(Stored data entries)
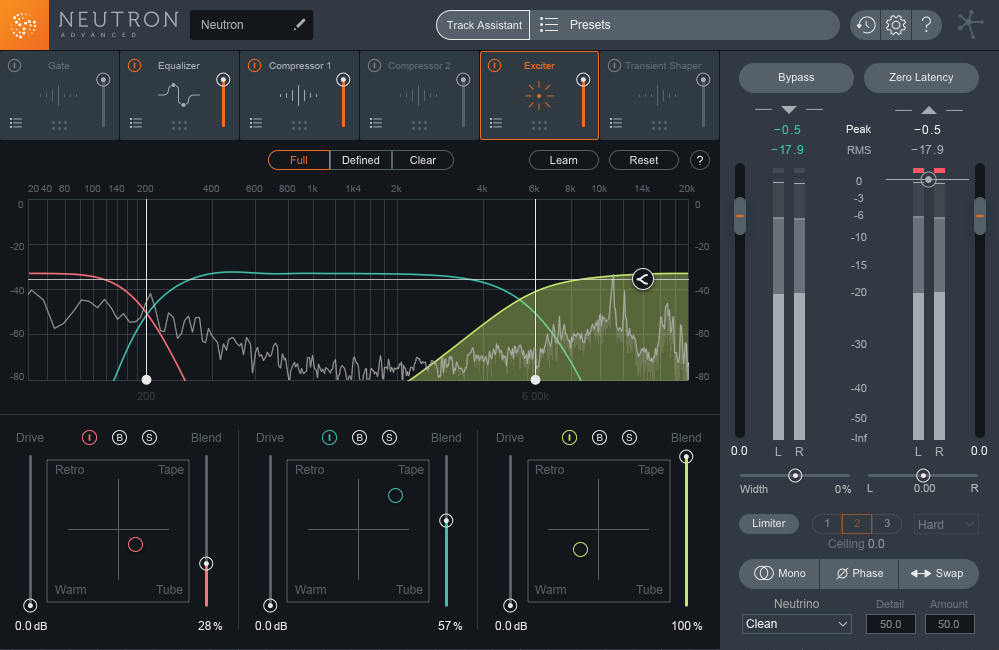
Task: Open the Neutrino Clean mode dropdown
Action: [x=796, y=624]
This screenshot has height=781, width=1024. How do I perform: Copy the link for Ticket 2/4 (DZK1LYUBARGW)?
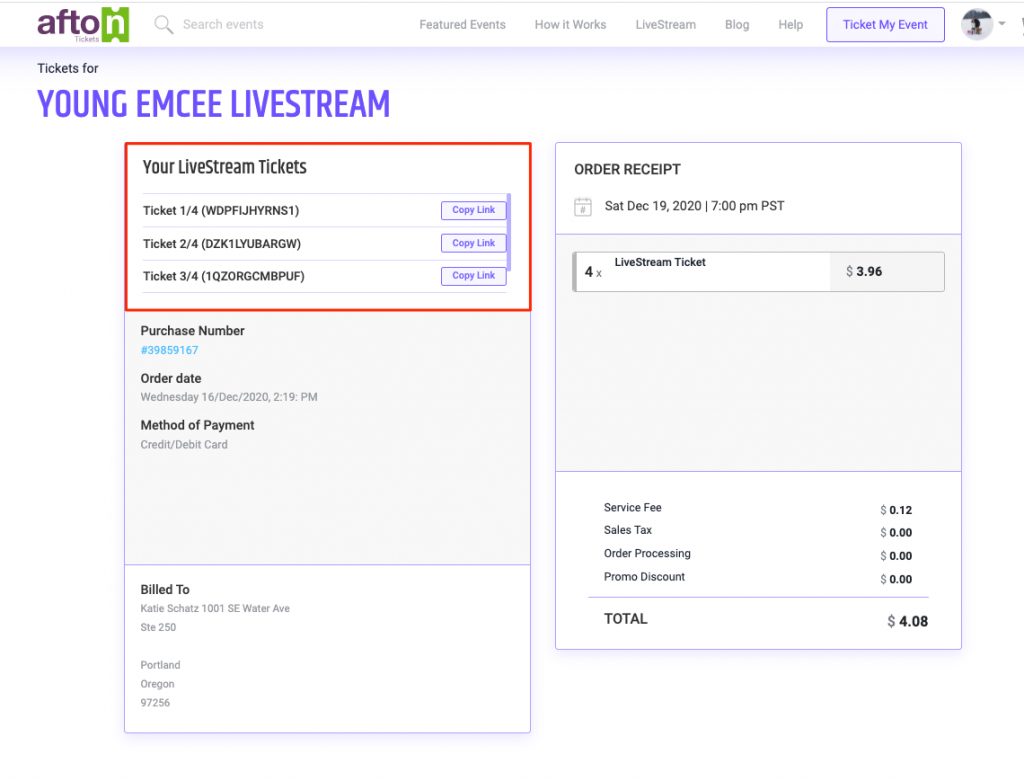coord(473,243)
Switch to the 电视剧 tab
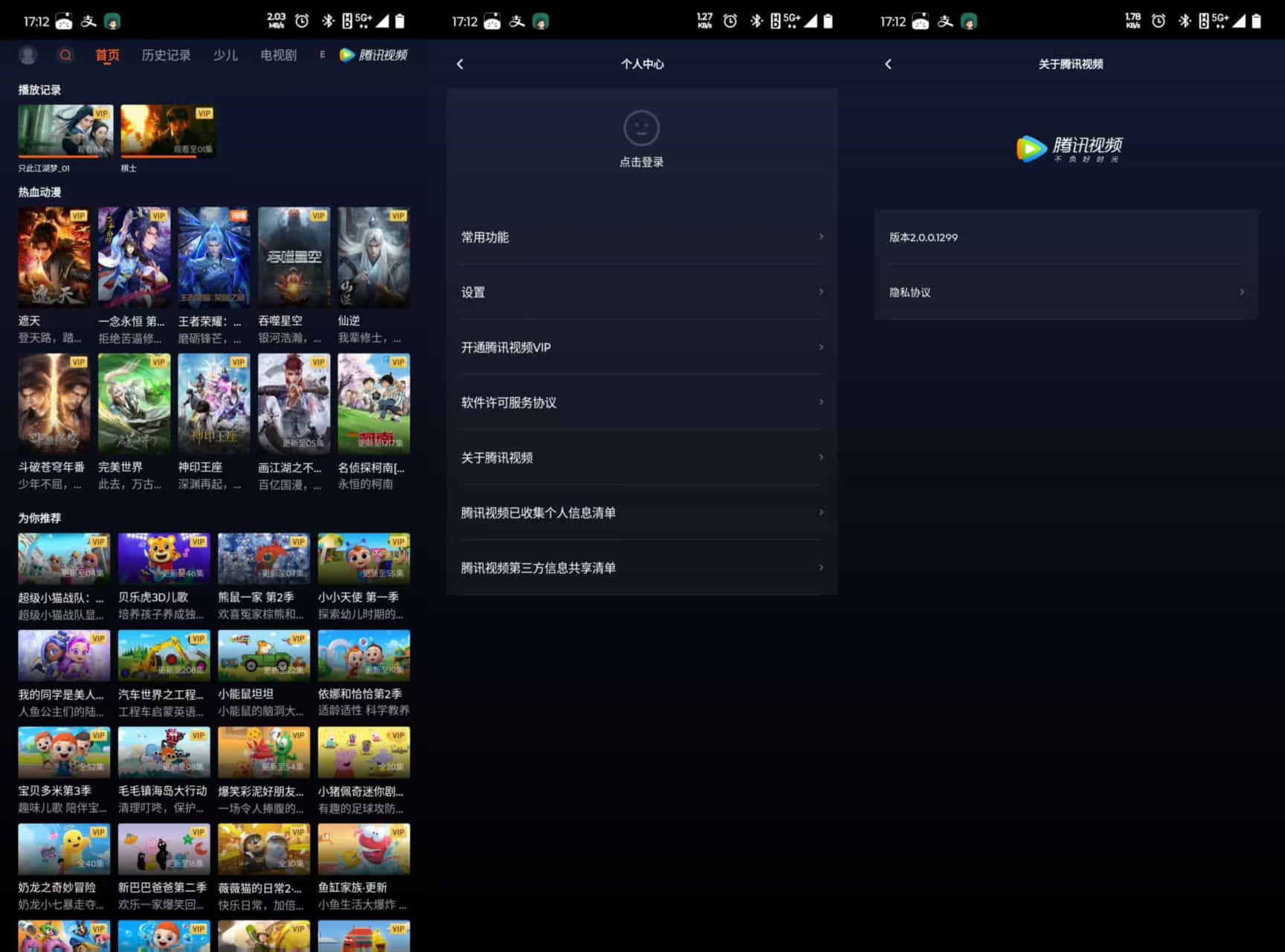 (278, 55)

**EXERCISE GOAL:** From the line containing "This screenshot has" down to the end of the data above, reproduce each line exactly; no pictures.

**SOLUTION TO THE PROBLEM:**
This screenshot has height=781, width=1024. How do I perform: Copy the link for Ticket 2/4 (DZK1LYUBARGW)?
coord(473,243)
Switch to the 电视剧 tab
 (278, 55)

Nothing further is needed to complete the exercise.